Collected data
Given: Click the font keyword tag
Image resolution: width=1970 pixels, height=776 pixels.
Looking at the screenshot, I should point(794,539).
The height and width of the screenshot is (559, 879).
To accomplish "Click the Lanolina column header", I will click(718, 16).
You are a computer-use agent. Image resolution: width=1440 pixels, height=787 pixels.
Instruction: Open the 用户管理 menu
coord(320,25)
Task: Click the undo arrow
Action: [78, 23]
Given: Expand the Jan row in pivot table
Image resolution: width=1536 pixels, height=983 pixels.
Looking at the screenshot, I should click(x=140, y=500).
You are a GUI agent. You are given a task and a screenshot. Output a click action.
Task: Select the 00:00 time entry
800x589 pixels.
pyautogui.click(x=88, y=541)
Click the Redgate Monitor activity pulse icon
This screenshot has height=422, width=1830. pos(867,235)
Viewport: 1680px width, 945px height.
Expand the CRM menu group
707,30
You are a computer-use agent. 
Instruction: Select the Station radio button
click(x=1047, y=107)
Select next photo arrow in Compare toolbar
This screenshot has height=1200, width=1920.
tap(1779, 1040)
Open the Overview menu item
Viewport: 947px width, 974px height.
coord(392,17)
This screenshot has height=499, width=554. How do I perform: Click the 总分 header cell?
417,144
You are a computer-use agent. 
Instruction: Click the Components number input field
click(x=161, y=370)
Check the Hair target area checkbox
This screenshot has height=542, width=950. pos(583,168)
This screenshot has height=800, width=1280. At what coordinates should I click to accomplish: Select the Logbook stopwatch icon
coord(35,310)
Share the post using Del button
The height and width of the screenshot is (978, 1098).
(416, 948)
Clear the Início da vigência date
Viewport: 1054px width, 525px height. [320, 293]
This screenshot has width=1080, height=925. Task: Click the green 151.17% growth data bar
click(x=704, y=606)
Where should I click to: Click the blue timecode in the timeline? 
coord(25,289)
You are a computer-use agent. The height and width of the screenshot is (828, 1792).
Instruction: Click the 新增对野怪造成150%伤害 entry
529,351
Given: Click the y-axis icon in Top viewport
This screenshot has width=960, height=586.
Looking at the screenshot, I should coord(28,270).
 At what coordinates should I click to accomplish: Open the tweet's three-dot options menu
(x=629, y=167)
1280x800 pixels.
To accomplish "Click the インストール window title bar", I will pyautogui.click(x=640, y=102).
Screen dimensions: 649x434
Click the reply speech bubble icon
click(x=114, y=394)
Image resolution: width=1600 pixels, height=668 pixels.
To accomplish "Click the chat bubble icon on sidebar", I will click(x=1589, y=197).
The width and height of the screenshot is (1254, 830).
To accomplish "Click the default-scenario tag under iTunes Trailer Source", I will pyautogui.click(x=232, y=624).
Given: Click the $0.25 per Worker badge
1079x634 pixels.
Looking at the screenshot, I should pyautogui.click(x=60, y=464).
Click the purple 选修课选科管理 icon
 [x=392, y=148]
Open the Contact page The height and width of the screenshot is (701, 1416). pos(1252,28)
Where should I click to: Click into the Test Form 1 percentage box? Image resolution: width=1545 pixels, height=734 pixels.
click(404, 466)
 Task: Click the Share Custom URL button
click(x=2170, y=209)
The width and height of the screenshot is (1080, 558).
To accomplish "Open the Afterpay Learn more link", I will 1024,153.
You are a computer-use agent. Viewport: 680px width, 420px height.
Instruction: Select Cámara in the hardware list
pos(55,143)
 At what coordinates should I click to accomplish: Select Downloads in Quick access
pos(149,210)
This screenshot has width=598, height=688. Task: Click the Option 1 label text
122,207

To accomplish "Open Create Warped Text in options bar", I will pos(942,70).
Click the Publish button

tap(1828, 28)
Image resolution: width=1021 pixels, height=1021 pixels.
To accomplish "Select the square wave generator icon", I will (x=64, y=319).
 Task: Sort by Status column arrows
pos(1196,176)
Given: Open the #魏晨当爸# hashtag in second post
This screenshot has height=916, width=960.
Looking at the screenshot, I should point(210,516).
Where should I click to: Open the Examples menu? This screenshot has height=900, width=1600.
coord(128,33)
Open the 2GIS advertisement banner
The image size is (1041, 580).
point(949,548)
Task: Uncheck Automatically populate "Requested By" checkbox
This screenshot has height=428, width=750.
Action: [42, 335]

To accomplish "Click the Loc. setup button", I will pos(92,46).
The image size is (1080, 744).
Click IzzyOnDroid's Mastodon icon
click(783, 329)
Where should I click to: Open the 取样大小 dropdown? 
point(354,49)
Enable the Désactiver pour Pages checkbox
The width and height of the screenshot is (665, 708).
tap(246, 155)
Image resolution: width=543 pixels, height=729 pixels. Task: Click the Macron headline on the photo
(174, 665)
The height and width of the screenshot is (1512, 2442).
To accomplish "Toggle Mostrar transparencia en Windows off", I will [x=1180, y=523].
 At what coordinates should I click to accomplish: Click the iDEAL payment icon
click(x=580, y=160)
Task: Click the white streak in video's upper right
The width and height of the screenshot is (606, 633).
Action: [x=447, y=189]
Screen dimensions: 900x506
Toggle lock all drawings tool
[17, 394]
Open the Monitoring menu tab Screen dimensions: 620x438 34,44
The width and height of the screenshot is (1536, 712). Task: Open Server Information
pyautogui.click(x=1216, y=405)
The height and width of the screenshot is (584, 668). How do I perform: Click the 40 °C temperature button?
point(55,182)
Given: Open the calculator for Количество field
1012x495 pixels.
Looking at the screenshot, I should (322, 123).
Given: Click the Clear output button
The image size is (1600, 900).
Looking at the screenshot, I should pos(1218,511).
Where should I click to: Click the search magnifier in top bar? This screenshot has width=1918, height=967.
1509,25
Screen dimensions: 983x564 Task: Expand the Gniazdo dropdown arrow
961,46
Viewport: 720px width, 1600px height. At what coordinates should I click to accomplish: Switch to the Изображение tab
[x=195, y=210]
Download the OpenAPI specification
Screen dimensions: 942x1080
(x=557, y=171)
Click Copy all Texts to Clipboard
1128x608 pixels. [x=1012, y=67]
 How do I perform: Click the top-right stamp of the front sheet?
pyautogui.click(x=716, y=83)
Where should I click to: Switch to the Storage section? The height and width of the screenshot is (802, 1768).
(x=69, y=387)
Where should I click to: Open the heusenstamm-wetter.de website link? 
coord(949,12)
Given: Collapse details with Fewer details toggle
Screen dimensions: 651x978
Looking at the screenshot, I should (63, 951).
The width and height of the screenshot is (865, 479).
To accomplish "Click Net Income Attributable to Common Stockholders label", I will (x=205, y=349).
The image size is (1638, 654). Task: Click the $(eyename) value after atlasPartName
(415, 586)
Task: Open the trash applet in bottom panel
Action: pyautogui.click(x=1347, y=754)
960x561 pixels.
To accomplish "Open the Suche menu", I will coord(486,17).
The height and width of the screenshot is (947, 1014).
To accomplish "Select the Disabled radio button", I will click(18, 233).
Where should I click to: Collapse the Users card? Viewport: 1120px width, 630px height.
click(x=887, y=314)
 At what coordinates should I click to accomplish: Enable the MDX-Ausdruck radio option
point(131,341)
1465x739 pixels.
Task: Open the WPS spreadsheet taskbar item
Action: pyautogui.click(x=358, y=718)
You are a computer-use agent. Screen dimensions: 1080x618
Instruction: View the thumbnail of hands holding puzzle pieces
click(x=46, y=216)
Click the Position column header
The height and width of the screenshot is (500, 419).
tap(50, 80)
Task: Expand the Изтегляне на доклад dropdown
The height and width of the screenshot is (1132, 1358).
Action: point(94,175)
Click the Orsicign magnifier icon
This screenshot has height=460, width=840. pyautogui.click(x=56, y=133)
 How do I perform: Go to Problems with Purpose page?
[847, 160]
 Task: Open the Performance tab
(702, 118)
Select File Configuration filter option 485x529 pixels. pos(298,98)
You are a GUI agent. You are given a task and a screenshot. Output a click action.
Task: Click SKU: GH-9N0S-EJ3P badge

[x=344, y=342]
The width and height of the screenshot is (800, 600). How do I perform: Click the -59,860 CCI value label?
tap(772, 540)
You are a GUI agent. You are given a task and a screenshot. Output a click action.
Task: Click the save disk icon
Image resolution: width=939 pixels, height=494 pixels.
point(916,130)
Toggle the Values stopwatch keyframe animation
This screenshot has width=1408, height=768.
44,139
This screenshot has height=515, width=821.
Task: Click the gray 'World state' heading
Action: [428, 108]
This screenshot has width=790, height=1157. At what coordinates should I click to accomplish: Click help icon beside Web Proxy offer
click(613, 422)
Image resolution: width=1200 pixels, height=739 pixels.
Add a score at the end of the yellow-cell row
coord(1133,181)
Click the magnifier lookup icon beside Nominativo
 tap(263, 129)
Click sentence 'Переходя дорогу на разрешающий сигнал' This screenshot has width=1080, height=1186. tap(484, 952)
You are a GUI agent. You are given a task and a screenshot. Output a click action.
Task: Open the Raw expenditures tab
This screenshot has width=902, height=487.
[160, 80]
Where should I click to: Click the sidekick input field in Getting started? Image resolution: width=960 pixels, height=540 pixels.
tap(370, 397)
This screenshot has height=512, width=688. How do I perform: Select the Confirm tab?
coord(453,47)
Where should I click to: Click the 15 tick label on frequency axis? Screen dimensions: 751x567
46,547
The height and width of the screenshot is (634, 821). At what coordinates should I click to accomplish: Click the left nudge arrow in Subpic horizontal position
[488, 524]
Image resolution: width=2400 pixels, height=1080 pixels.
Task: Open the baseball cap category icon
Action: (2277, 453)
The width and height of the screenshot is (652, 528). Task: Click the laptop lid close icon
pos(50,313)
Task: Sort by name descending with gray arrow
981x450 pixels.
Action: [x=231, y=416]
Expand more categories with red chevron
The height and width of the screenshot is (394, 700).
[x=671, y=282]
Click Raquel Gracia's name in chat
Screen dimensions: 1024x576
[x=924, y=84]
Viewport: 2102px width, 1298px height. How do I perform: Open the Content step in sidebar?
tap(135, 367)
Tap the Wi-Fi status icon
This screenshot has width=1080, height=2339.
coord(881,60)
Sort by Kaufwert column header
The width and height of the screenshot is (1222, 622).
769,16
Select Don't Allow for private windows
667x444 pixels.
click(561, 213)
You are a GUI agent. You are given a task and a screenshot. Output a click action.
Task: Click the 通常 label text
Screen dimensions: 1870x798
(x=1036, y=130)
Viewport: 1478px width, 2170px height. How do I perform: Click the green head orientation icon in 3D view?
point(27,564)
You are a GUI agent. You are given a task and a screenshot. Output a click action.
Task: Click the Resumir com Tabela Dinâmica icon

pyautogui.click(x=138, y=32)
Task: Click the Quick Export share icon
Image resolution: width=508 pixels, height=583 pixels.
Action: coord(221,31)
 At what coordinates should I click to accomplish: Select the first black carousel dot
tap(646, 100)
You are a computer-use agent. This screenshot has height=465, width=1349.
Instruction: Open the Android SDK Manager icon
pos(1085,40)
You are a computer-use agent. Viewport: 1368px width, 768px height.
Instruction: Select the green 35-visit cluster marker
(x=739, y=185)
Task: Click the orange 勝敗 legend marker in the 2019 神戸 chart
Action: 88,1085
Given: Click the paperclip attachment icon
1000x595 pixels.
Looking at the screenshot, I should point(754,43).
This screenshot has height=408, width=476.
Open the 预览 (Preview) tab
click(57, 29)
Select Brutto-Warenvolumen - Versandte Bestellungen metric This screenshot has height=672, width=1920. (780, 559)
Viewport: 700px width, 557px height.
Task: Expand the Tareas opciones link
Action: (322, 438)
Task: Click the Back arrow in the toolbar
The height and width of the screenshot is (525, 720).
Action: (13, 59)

EXERCISE ::
Looking at the data above, how many lines hold the string "chat"? Reply with only the number.

ANSWER TO THIS EXERCISE ::
2